Moholy-Nagy: Future Present, which opened this past weekend at the Solomon R. Guggenheim Museum in Manhattan, is organized by the Guggenheim Foundation, the Art Institute of Chicago, and the Los Angeles County Museum of Art (LACMA) as his first retrospective in the United States in half a century. It chronologically crawls up the museum’s central spiral with over 300 pieces, from 1920s abstraction to 1940s “Space Modulators” that cast curious shadows from their plastic forms, some of his final work before his death at the age of 51 in 1946 from leukemia.
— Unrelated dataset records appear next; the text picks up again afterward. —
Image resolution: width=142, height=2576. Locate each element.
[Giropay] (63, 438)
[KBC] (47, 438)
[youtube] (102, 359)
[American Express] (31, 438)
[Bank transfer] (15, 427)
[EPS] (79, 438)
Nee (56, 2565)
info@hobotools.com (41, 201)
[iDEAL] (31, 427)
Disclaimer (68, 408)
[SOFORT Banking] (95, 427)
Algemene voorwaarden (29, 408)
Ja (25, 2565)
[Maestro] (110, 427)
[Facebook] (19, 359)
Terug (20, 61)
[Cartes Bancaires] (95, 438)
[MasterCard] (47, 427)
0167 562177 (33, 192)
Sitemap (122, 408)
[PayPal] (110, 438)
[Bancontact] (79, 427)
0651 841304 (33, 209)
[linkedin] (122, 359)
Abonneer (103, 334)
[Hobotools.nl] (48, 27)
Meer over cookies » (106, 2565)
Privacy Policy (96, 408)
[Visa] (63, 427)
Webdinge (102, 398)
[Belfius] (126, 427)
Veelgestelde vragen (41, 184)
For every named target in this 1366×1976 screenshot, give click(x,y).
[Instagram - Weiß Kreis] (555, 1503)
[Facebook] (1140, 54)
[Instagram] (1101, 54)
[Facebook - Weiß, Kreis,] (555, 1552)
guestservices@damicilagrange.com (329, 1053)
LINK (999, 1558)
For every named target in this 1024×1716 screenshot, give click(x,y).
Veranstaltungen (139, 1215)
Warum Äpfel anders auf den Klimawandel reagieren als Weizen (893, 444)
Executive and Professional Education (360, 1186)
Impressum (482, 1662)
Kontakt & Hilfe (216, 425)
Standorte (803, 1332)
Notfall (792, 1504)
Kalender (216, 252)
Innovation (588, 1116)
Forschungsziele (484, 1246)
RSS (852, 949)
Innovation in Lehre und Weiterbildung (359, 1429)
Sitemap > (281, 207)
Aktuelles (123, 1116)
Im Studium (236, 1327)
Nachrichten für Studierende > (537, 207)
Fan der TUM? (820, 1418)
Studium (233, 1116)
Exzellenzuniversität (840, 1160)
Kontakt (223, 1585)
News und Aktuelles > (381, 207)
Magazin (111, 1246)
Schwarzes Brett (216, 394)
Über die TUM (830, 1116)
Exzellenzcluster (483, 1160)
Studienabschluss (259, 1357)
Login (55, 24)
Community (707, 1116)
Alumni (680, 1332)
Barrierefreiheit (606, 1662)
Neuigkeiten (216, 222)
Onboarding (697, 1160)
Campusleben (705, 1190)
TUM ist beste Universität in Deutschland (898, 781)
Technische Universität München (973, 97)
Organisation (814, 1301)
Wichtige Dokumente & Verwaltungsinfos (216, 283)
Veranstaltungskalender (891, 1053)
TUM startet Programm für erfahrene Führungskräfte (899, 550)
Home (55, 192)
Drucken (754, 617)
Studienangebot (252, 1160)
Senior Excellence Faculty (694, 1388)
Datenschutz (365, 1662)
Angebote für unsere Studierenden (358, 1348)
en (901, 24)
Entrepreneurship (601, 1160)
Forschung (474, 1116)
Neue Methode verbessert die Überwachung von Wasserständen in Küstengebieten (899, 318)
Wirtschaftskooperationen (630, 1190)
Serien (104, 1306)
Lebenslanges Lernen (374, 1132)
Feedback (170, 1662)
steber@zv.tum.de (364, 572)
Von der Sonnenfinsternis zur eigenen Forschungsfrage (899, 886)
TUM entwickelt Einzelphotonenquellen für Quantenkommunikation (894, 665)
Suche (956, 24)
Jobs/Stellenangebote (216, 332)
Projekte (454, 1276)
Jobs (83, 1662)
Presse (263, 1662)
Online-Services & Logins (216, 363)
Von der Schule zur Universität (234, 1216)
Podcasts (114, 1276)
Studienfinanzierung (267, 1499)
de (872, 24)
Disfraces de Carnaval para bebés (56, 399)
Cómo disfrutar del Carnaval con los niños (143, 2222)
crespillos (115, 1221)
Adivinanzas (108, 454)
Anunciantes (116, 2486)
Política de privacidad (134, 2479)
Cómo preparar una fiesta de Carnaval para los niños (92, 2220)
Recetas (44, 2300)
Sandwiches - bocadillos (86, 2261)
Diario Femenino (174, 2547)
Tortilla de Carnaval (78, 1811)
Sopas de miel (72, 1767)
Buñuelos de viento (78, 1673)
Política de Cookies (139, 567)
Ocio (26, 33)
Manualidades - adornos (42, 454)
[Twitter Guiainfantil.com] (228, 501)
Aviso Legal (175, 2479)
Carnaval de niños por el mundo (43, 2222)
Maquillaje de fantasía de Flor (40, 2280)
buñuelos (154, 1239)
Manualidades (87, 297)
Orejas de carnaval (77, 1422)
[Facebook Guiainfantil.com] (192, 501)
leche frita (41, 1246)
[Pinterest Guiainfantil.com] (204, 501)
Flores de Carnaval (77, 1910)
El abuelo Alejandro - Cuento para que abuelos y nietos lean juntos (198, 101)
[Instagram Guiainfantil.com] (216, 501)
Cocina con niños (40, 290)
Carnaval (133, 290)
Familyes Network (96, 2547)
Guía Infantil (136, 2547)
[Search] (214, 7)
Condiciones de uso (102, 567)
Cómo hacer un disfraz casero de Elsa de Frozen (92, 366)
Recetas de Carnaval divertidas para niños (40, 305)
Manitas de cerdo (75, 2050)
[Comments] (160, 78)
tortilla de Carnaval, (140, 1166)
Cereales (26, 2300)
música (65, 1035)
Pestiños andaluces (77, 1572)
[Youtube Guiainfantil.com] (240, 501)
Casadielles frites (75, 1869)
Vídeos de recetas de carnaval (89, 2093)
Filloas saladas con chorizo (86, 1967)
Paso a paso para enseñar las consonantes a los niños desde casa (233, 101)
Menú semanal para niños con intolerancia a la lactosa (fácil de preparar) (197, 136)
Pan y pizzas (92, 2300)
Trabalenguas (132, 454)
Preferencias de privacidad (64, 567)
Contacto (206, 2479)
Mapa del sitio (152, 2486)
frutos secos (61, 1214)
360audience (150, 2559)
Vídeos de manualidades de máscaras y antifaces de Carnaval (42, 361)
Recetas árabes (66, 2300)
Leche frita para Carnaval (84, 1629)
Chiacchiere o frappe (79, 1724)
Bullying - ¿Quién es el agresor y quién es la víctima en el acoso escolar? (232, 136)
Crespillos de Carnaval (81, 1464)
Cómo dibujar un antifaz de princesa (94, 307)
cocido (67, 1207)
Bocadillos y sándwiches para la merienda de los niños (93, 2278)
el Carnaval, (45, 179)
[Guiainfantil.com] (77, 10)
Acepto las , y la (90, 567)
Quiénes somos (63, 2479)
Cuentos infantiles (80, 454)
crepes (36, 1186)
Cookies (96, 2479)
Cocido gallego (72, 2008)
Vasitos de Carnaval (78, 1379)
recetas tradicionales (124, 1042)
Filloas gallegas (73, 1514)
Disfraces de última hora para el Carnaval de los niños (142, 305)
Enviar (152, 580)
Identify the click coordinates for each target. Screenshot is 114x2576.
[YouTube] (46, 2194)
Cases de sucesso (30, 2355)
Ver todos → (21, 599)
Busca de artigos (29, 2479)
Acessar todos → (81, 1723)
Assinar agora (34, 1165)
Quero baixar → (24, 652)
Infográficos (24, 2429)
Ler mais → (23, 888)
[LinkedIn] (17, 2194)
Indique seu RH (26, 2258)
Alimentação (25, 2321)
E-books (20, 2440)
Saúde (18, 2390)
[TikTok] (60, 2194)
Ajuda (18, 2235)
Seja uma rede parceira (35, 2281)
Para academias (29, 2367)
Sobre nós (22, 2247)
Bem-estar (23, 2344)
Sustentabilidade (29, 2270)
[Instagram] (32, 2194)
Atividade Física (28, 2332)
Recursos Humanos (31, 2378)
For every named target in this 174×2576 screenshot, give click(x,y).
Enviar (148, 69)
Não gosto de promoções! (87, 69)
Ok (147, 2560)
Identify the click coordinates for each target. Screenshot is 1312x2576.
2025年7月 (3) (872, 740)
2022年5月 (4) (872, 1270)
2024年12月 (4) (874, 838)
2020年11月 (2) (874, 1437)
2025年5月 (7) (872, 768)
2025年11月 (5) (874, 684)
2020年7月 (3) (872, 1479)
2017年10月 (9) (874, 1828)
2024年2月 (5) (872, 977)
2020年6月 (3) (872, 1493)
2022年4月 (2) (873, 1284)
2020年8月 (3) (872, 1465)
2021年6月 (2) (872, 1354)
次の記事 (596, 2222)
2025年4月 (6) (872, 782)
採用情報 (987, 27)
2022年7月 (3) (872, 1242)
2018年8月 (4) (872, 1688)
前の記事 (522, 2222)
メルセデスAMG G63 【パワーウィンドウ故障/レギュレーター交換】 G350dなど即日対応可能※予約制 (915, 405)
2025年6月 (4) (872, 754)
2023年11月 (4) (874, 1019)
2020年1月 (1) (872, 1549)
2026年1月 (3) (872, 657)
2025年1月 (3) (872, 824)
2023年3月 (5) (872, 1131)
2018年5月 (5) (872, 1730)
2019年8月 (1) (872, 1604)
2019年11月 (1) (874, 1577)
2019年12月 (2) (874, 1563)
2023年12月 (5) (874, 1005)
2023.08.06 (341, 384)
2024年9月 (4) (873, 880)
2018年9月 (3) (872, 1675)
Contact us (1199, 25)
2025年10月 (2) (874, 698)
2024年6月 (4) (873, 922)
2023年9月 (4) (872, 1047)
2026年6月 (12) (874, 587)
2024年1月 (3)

One of these sculptures — “Dual Form with Chromium Rods” (1946) — hovers on a wire down into the rotunda, greeting visitors as they begin the ascent on the spiral ramp. It’s not a monumental piece, appearing a bit like an industrial will-o’-the-wisp with its Plexiglas and chrome-plated brass, but with its spindly shadow dancing alongside, it encapsulates many of the ideas behind his work, including the embrace of new materials, light, transparency, and unexpected forms.
It’s definitely not an exhibition that feels like a summer blockbuster; he doesn’t have the same high profile as other Bauhaus alumni like Vasily Kandinsky or Josef Albers. Unless you are a hardcore Moholy-Nagy superfan, there likely aren’t any showpieces that you’ll be seeking out, and it’s certainly possible many visitors won’t be familiar with the Hungarian artist’s name (or how to pronounce it; “Mo-holy-Nawdge” is the most accepted). Yet Future Present is a surprisingly accessible and enjoyable exhibition about one man’s continuous experimentation. Whether his “telephone paintings,” which, he explained, were painted at an enamel factory through his called-in instructions, or his camera-less photograms made through exposing the paper to light, each reflects an optimistic embrace of possibility.
One of the standout moments is the 2009 recreation by Kai-Uwe Hemken and Jakob Gebert of his unrealized “Room of the Present,” where among collages of photographs, and a very Bauhaus structure of metal and black walls, is a replica of his “Light Prop for an Electric Stage.” It only operates about 14 times a day, so a bit of serendipity is involved, but when it springs into kinetic action it casts curious shadows as it turns. The contraption of gears, metal, plastic, and wood was built in 1930, and Moholy-Nagy hauled it along as a cumbersome travel companion. Alice Rawsthorn wrote for the New York Times in 2009 that customs officers “snorted in disbelief” when he said it was a machine “to create pools of light and shadow so he could study their movement,” and he was no better off when he lied and claimed it was “a robot, fountain, and mixing machine” (although apparently “hairdressing equipment” did the trick).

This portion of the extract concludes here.